Start of Data for analysis
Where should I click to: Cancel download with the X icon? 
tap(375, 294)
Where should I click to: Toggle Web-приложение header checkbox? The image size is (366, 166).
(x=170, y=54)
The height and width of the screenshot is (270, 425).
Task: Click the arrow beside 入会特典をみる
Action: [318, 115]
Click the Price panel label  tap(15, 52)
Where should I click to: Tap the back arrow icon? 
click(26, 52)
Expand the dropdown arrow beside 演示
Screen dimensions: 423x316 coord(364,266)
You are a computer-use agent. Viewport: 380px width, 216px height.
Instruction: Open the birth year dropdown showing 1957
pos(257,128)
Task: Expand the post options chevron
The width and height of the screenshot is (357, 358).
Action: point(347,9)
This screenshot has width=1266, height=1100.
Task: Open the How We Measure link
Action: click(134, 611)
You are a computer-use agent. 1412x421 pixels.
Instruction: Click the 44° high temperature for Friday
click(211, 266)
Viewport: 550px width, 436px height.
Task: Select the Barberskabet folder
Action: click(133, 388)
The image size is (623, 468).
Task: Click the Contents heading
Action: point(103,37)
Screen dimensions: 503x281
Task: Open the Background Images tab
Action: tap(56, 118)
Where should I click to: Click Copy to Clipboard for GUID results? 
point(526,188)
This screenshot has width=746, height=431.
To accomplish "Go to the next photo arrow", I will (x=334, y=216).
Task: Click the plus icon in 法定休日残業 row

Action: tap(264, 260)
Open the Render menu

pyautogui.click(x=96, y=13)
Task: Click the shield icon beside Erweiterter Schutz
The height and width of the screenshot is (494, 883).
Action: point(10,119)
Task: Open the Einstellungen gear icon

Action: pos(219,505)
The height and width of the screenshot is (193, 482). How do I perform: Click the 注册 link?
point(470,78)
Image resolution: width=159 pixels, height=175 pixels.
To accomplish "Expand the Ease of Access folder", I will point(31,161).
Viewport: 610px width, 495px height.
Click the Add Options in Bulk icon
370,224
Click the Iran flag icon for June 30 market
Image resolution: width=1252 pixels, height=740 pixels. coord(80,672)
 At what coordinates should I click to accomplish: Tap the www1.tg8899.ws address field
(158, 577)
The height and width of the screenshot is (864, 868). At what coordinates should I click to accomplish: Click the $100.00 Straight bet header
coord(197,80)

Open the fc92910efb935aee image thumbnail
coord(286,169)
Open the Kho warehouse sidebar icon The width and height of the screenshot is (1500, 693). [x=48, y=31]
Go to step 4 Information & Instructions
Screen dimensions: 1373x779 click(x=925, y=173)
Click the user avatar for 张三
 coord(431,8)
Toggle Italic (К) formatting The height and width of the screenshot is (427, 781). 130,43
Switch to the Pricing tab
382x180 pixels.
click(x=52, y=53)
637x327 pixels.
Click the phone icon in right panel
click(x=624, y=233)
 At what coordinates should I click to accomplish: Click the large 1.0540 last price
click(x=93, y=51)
End of Data for analysis
Work order:
Copy out every entry exactly.

Solution to the exercise:
Where should I click to: Cancel download with the X icon? 
tap(375, 294)
Where should I click to: Toggle Web-приложение header checkbox? The image size is (366, 166).
(x=170, y=54)
The height and width of the screenshot is (270, 425).
Task: Click the arrow beside 入会特典をみる
Action: [318, 115]
Click the Price panel label  tap(15, 52)
Where should I click to: Tap the back arrow icon? 
click(26, 52)
Expand the dropdown arrow beside 演示
Screen dimensions: 423x316 coord(364,266)
You are a computer-use agent. Viewport: 380px width, 216px height.
Instruction: Open the birth year dropdown showing 1957
pos(257,128)
Task: Expand the post options chevron
The width and height of the screenshot is (357, 358).
Action: point(347,9)
This screenshot has width=1266, height=1100.
Task: Open the How We Measure link
Action: click(134, 611)
You are a computer-use agent. 1412x421 pixels.
Instruction: Click the 44° high temperature for Friday
click(211, 266)
Viewport: 550px width, 436px height.
Task: Select the Barberskabet folder
Action: click(133, 388)
The image size is (623, 468).
Task: Click the Contents heading
Action: point(103,37)
Screen dimensions: 503x281
Task: Open the Background Images tab
Action: tap(56, 118)
Where should I click to: Click Copy to Clipboard for GUID results? 
point(526,188)
This screenshot has width=746, height=431.
To accomplish "Go to the next photo arrow", I will (x=334, y=216).
Task: Click the plus icon in 法定休日残業 row

Action: tap(264, 260)
Open the Render menu

pyautogui.click(x=96, y=13)
Task: Click the shield icon beside Erweiterter Schutz
The height and width of the screenshot is (494, 883).
Action: point(10,119)
Task: Open the Einstellungen gear icon

Action: pos(219,505)
The height and width of the screenshot is (193, 482). How do I perform: Click the 注册 link?
point(470,78)
Image resolution: width=159 pixels, height=175 pixels.
To accomplish "Expand the Ease of Access folder", I will point(31,161).
Viewport: 610px width, 495px height.
Click the Add Options in Bulk icon
370,224
Click the Iran flag icon for June 30 market
Image resolution: width=1252 pixels, height=740 pixels. coord(80,672)
 At what coordinates should I click to accomplish: Tap the www1.tg8899.ws address field
(158, 577)
The height and width of the screenshot is (864, 868). At what coordinates should I click to accomplish: Click the $100.00 Straight bet header
coord(197,80)

Open the fc92910efb935aee image thumbnail
coord(286,169)
Open the Kho warehouse sidebar icon The width and height of the screenshot is (1500, 693). [x=48, y=31]
Go to step 4 Information & Instructions
Screen dimensions: 1373x779 click(x=925, y=173)
Click the user avatar for 张三
 coord(431,8)
Toggle Italic (К) formatting The height and width of the screenshot is (427, 781). 130,43
Switch to the Pricing tab
382x180 pixels.
click(x=52, y=53)
637x327 pixels.
Click the phone icon in right panel
click(x=624, y=233)
 At what coordinates should I click to accomplish: Click the large 1.0540 last price
click(x=93, y=51)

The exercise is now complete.